The need to view everything in this war through the lens of sports is not limited to the president. Marco Rubio, the secretary of state, recently asserted that the United States sees “the finish line” in Iran. Sportsman intimidation and machismo shine through in every inflated statement by Secretary of Defense Pete Hegseth about the “dominance,” “lethality” and “unwavering resolve” of the U.S. military. Untroubled by the pangs of conscience, the political class is free to experience the war as a game, demanding “more bombs” that will send Iran “back to the Stone Age,” in the same voice and with the same risk-free, tribal intensity with which it cheers on its favorite college football team.
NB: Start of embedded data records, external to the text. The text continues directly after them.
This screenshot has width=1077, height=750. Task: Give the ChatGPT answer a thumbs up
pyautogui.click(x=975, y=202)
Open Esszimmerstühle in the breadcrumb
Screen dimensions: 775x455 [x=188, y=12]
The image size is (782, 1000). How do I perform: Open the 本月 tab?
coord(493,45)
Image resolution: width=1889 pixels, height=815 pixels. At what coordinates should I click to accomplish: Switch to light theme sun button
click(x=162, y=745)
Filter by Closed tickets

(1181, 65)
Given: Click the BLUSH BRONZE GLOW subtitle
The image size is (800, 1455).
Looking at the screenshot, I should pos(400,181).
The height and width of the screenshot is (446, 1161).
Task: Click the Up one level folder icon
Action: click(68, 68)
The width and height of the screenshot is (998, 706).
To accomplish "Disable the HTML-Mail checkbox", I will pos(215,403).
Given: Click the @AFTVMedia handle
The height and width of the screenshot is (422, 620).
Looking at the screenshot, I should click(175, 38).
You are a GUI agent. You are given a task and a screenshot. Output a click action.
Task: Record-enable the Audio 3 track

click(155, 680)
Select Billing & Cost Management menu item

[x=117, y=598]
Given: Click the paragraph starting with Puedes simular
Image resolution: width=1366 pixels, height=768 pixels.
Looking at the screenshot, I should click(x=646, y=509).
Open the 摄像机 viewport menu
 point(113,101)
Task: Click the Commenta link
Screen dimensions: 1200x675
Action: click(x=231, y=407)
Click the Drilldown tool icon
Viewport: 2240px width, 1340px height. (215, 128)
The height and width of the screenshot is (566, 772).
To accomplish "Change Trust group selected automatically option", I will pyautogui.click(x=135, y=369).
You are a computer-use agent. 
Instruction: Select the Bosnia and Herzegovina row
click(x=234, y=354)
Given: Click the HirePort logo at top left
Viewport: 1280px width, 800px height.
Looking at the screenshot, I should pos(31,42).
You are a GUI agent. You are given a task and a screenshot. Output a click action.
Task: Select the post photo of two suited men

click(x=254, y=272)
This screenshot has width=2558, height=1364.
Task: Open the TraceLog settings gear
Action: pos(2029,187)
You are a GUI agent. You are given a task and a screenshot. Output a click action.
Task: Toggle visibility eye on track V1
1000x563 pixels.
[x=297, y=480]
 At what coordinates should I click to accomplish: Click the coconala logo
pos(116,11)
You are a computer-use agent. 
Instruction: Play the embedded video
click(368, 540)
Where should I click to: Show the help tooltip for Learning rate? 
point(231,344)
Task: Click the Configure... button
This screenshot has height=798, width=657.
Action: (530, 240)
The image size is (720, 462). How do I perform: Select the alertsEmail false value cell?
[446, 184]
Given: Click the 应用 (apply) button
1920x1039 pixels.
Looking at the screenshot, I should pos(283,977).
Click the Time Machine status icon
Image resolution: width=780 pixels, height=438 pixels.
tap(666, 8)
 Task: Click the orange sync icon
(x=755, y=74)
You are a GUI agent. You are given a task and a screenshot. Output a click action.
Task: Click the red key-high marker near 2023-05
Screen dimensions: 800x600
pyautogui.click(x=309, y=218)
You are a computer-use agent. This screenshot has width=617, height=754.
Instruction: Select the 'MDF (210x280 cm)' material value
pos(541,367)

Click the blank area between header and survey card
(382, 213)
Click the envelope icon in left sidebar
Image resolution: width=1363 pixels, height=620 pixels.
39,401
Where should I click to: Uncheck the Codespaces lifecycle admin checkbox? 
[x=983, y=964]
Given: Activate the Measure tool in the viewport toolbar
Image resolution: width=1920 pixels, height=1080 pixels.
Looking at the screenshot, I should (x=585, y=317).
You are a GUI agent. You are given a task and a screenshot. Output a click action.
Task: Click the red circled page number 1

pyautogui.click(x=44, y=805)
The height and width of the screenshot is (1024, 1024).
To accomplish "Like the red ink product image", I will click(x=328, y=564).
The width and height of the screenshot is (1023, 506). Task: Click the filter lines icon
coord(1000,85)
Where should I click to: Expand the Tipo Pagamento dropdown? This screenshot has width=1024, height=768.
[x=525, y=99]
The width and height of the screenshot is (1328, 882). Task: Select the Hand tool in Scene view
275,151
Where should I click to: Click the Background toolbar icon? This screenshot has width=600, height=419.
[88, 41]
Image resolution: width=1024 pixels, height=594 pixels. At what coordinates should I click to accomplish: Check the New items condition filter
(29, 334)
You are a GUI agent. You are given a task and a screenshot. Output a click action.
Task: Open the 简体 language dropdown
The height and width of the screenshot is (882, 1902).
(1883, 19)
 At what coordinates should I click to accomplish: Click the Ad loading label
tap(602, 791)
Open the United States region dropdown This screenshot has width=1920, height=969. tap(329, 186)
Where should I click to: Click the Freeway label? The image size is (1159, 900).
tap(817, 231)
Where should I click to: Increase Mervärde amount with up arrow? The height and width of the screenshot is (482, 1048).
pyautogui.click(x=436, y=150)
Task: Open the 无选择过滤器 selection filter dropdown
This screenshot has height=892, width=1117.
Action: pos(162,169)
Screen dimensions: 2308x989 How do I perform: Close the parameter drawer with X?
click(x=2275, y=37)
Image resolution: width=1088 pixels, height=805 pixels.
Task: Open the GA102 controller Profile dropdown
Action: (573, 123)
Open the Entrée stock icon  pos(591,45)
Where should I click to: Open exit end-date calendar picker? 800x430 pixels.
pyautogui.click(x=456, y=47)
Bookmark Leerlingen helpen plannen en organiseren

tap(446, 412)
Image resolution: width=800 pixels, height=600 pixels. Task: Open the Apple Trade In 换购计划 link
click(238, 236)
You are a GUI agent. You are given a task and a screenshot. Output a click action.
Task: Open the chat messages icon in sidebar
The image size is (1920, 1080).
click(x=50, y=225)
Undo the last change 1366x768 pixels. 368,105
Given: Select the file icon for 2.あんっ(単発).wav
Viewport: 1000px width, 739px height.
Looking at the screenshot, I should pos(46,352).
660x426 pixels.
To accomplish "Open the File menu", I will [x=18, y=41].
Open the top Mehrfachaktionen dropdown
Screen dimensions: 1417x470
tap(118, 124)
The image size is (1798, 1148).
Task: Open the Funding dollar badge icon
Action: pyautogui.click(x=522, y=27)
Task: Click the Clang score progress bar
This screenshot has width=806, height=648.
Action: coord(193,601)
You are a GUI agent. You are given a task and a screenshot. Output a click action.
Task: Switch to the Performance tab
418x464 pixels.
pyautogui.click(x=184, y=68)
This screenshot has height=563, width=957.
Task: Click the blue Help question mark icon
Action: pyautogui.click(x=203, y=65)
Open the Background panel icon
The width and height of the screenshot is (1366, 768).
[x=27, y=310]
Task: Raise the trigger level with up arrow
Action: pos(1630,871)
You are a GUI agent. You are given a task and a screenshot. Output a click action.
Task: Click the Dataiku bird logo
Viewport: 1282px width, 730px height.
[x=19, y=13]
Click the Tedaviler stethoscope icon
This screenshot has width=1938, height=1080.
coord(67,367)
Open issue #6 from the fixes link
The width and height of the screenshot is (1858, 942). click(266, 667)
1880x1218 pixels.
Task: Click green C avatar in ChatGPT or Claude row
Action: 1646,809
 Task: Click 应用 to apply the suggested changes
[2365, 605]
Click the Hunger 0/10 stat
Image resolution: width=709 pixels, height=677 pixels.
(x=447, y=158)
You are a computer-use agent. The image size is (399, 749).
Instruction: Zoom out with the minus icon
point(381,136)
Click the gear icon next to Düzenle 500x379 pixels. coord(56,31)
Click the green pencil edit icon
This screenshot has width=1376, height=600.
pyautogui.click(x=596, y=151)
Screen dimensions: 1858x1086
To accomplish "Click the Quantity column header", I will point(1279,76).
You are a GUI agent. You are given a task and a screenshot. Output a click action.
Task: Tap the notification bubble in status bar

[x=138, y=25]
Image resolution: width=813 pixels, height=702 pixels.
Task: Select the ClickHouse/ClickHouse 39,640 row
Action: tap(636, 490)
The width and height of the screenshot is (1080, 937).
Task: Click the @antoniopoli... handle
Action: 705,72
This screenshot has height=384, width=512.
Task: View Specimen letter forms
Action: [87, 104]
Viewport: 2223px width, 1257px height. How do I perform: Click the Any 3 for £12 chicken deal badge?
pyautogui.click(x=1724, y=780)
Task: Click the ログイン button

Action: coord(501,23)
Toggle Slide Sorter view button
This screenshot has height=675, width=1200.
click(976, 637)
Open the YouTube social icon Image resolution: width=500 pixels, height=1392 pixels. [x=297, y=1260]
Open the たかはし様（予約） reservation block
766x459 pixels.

In some sense, the administration’s constant touting of American advances and victories in the face of tougher and more competent Iranian resistance than expected also represents a crude borrowing from the language of modern sports, with its dogma of illusory self-confidence and its insistence on ignoring competitive setbacks to “trust the process.” Even those outside the Situation Room are doing their part to deepen the ties between sports and the Trumpian state. Kash Patel, a man whose political background is so indistinguishable from that of a merch-hungry fandom that he had a pair of custom FBI-branded Nikes made for him, hosted an event last month to get UFC fighters to help train FBI agents. (Patel, readers may recall, has a history of running for political office in a draw against Liverpool.) Then there’s all the questionable activity throughout the war in the investment and prediction markets: the sports betting disease has so deeply infected the Magaverse that it’s not hard to imagine that the conduct of this war is timed to maximize opportunities for speculation among members of Trump’s inner circle.
Are war and sport becoming indistinguishable? It may be an exaggeration, but it seems increasingly clear that sports culture is at the heart of the chaos unfolding in the Middle East. The Spanish writer José Ortega y Gasset once argued that the modern state grew out of sport—that the desire of young athletes to hunt, wage war, and feast forced the early organization of society into a political form with rituals, laws, and well-established institutions. Eventually, in Ortega y Gasset’s idiosyncratic history of civilization, mature men came to dominate public affairs and the vigor of the young and athletic was replaced by the serenity of the middle-aged and sensible.
To this story, modern America today adds a disconcerting coda: under the leadership of the seemingly mature men who run it, today’s United States is falling back into a state of primitive sporting consciousness. The difference, of course, is that the leaders of this resurrected state demonstrate none of the energy or bravery that comes with actually participating in athletic competitions. American leaders behave not like players in the arena but like spectators: they consume the war like fans, comment on it like fans, conduct it like fans, and their thirst for escalation shows all the irresponsibility of the worst form of secondary incitement. The term of the sporting state is not the graduation beyond sport but a return to sport, not to maturity, wisdom, tolerance or grace, but to the decay of executive will into impulsive and shameless fanaticism.